── Source passage

Identification of specificity improving residues and affinity determination

To promote the desired specificity of 5A12.1, we filtered for mutations that were strongly depleted from Ang1 panning, while showing enrichment or only minimal depletion in the Ang2 and VEGF panned tracks. The filter was applied to all iterations of Ang1, Ang2 and VEGF data sets. 26 heavy chain mutations (number of mutations H1: 10, H2: 9, H3: 7) and 9 light chain mutations (number of mutations L1: 3, L2: 4, L3: 2) satisfied the filter condition. Interestingly, diversifying our Ang1 panning approach was helpful, as the only mutations identified in the light chain were from the Ang1 plate panning data set, while the heavy chain mutations from both Ang1 plate and solution panning passed the filter. Most selected mutations are located in CDR-H1. The finding that fewer light chain mutations are identified is consistent with the fact that Ang2, and thus presumably Ang1 binding, is facilitated mainly through the light chain.28 CDR-L3 especially has been shown to contain hotspot residues for the 5A12:Ang2 interaction that do not tolerate mutation.28

Notably, 18 heavy and seven light chain mutations were identified at least twice in the different iterations of the different panning data sets, and were selected for further screening. The 25 5A12.1 Fab variants were expressed and purified as described previously.28 The affinity of these variants toward all three antigens was measured by Biacore and, indeed, all variants showed significantly reduced Ang1 binding. 11 variants showed essentially no Ang1 binding by Biacore under the conditions tested (single cycle kinetics using 1 uM of Ang1 as analyte). The other 14 variants retained some Ang1 binding, but the weak binding data could not to be fitted to determine KD. In addition, most of mutations retained sub-nanomolar to single digit nanomolar affinity toward Ang2 and VEGF. For example, the mutation HC-S30G recognizes VEGF with a KD of 1.7 nM and Ang2 with a KD of 1.4 nM, while showing no detectable Ang1 binding. Similarly, another mutation HC-Y58I has a KD of 1.6 nM for VEGF and 1.32 nM for Ang2 while also showing no Ang1 binding activity.

────
── Data below

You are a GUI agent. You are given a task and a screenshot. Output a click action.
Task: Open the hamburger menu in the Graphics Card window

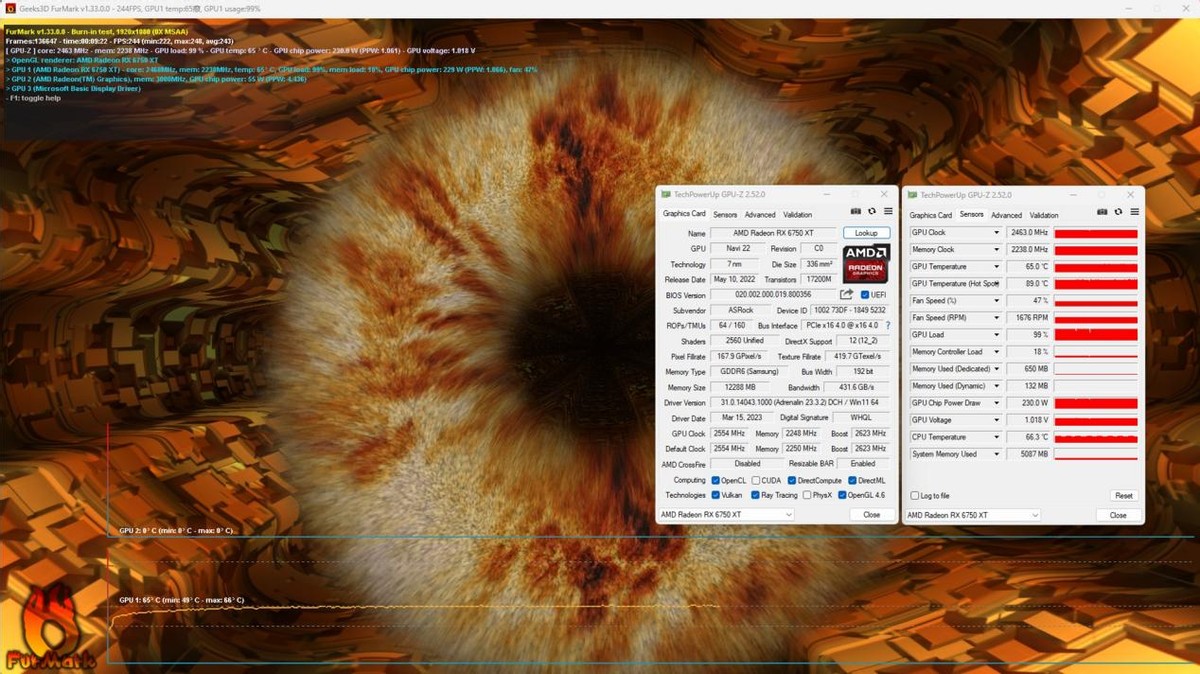(887, 212)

────

▶ Exercise 1
Translate into Spanish this sentence from the passage on specificity-improving residues: "The filter was applied to all iterations of Ang1, Ang2 and VEGF data sets."
▶ Exercise 2
Summarize the passage on specificity-improving residues in two sentences.

▶ Task answer 1
El filtro se aplicó a todas las iteraciones de los conjuntos de datos de Ang1, Ang2 y VEGF.

▶ Task answer 2
To improve the specificity of 5A12.1, mutations that were strongly depleted in Ang1 panning but enriched or only minimally depleted in Ang2 and VEGF panning were filtered, yielding 26 heavy chain and 9 light chain mutations, most of them in CDR-H1. The 25 variants whose mutations appeared at least twice across the panning data sets were expressed as Fabs and measured by Biacore, and all showed significantly reduced Ang1 binding, while most kept sub-nanomolar to single-digit nanomolar affinity for Ang2 and VEGF.